Volgens de provincie Zuid-Holland zijn rasters in de Hoeksche Waard niet de oplossing. Het gebied is ‘erg open en weids’ stelt de provincie, waardoor preventieve maatregelen niet kunnen garanderen dat aanrijdingen worden voorkomen. De provincie wijst erop dat de hekken wel minstens 2 meter hoog moeten zijn en eigenaren en beheerders van het land en de wegen daar zelf verantwoordelijk voor zijn. “Al met al lijkt dit ondoenlijk, maar ook onwenselijk: hekken kunnen ook een belemmerend effect hebben op andere dieren.”
Update 28-09-2021
Damhert lijkt te moeten wijken voor ree
In de Hoeksche Waard lijken ze inderdaad voorrang te willen geven aan die andere dieren, zo blijkt uit een telefoongesprek met Mariëtte Huber van Faunabeheereenheid Zuid-Holland.

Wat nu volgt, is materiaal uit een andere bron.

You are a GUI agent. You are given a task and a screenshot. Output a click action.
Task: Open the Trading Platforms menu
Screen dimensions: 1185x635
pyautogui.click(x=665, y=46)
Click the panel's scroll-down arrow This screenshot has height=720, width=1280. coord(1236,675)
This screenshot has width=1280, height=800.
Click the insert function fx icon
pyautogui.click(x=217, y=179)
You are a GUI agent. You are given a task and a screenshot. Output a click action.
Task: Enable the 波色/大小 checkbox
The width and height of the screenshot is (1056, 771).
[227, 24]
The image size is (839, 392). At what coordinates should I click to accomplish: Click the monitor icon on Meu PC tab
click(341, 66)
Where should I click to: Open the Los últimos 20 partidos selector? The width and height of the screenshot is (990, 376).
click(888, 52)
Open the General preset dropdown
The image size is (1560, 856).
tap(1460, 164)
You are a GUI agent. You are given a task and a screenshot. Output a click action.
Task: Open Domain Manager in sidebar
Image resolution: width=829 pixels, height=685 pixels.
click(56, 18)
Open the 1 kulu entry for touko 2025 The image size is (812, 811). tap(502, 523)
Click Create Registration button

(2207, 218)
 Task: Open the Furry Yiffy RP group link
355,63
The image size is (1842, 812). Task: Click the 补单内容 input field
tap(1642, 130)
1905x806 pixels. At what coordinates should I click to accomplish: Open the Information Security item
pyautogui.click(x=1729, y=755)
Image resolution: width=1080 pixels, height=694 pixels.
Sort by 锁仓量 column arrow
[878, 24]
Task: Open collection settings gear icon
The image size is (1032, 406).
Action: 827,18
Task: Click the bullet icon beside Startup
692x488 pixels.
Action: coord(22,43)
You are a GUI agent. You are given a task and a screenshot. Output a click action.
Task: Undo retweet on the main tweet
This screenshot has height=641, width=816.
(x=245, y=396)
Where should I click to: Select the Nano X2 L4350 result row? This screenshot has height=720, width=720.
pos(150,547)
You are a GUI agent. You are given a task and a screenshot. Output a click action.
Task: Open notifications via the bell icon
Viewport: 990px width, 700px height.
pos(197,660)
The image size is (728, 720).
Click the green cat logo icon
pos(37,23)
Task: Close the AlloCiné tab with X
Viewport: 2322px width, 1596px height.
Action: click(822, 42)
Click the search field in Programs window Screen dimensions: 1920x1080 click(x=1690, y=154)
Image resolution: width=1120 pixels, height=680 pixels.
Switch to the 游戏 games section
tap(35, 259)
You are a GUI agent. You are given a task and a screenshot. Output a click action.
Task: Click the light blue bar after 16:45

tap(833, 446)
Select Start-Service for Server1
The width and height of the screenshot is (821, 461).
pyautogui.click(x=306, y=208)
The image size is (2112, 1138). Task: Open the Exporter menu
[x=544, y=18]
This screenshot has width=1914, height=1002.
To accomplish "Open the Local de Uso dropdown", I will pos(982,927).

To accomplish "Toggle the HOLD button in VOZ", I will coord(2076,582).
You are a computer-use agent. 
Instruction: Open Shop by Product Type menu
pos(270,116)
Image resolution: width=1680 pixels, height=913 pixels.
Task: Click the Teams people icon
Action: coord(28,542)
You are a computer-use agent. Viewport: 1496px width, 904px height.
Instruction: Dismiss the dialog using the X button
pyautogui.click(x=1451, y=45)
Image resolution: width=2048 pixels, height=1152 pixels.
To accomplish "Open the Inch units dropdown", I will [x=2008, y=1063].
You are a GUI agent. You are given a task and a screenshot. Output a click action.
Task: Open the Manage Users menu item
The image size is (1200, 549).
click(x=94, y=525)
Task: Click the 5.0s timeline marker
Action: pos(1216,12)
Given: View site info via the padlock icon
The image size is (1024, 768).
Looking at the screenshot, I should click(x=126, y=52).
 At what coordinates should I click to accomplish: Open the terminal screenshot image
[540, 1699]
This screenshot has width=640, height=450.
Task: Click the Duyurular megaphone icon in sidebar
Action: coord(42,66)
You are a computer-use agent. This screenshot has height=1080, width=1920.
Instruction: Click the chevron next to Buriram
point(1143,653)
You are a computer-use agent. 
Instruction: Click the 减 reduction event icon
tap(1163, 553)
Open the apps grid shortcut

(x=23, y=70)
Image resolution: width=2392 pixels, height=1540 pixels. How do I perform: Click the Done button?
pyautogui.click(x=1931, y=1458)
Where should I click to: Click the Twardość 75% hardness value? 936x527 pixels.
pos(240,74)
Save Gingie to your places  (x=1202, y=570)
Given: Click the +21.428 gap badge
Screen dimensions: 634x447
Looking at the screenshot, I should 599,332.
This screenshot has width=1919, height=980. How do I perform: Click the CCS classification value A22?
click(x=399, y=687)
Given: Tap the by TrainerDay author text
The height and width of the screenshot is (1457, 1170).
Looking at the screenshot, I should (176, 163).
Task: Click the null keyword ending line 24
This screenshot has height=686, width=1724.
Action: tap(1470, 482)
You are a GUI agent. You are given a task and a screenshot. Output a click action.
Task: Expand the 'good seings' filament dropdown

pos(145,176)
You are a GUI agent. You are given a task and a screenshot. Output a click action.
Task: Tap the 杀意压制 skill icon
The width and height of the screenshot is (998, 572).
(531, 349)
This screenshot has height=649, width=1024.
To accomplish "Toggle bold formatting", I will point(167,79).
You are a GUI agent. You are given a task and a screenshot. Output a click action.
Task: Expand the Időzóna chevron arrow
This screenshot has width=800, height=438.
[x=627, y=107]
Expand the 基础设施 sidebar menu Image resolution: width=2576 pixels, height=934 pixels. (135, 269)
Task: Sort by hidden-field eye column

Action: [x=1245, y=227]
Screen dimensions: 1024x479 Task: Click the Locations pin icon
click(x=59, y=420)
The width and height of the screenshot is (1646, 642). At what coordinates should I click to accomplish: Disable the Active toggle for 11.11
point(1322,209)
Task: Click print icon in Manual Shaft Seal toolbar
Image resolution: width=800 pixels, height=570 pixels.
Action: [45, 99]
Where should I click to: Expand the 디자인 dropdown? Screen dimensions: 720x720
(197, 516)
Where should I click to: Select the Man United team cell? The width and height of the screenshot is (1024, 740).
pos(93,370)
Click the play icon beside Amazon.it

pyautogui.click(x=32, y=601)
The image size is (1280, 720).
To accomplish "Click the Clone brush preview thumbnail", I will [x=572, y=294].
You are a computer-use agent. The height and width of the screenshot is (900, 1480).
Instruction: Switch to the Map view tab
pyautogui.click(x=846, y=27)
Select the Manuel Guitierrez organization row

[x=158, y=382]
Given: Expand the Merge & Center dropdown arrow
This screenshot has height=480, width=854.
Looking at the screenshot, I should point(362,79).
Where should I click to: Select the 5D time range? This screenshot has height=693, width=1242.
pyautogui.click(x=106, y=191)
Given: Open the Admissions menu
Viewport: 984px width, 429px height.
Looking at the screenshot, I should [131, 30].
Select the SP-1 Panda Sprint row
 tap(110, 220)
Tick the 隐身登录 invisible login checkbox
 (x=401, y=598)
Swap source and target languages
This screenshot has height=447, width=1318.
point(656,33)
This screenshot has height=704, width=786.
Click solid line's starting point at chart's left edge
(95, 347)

In een zogenoemde FBE zijn jachthouders, boerenorganisatie LTO en maatschappelijke organisaties verenigd om de provincie te adviseren over het wildbeleid. "Soms moeten er keuzes gemaakt worden”, stelt Huber vast. Ze legt uit dat in een ander gebied in Zuid- en Noord-Holland heel veel damherten rondlopen. “En de reeën doen het daar gewoon heel slecht. Dus daar hebben we gekozen voor het damhert, min of meer. Maar op andere plaatsen kies je voor het ree.” Een valide reden, zo vindt ze. “Schade aan de flora en fauna is ook een reden voor beheer.”
De rechter zal waarschijnlijk in november uitspraak doen over de zaak.